§ Exercise instructions
Using the records that follow, copy every line containing the word "computer".

§ Material supplied

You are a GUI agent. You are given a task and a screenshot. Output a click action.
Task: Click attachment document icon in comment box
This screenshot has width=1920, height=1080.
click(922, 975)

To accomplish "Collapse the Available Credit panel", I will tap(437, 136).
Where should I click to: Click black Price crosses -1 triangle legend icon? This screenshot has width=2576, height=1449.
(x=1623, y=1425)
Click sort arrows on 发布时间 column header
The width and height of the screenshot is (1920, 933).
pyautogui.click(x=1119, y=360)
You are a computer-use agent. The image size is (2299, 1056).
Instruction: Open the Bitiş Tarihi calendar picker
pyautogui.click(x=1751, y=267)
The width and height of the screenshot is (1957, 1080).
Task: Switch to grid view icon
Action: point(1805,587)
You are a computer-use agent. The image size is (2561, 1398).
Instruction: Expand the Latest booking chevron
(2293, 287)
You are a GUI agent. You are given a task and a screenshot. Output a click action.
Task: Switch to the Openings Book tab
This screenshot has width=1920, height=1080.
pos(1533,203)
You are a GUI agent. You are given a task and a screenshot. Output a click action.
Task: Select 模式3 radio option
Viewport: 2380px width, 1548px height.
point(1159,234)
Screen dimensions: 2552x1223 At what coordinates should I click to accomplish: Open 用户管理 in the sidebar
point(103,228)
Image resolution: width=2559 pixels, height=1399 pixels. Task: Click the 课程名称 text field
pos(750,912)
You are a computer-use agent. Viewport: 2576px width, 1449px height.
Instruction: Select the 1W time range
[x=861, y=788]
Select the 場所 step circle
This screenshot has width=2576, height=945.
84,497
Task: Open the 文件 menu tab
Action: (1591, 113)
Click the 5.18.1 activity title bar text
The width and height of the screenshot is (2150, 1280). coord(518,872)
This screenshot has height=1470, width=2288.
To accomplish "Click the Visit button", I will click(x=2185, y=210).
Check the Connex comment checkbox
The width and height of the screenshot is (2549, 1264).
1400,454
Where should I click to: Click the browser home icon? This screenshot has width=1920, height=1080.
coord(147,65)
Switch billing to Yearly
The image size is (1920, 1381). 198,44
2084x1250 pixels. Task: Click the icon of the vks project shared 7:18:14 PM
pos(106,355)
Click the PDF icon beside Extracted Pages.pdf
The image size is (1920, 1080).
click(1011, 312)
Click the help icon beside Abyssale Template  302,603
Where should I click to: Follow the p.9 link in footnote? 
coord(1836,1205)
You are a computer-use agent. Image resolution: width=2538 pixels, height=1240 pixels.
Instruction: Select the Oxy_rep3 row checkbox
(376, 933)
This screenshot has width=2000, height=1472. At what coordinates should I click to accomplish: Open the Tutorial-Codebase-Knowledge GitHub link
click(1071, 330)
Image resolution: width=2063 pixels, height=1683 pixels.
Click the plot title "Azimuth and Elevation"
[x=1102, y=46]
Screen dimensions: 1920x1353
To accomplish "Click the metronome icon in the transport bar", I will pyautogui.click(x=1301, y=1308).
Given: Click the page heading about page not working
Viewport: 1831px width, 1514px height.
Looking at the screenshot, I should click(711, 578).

§ Response area
You are a computer-use agent. The image size is (2299, 1056).
You are a computer-use agent. The image size is (2561, 1398).
You are a computer-use agent. Viewport: 2576px width, 1449px height.
You are a computer-use agent. Image resolution: width=2538 pixels, height=1240 pixels.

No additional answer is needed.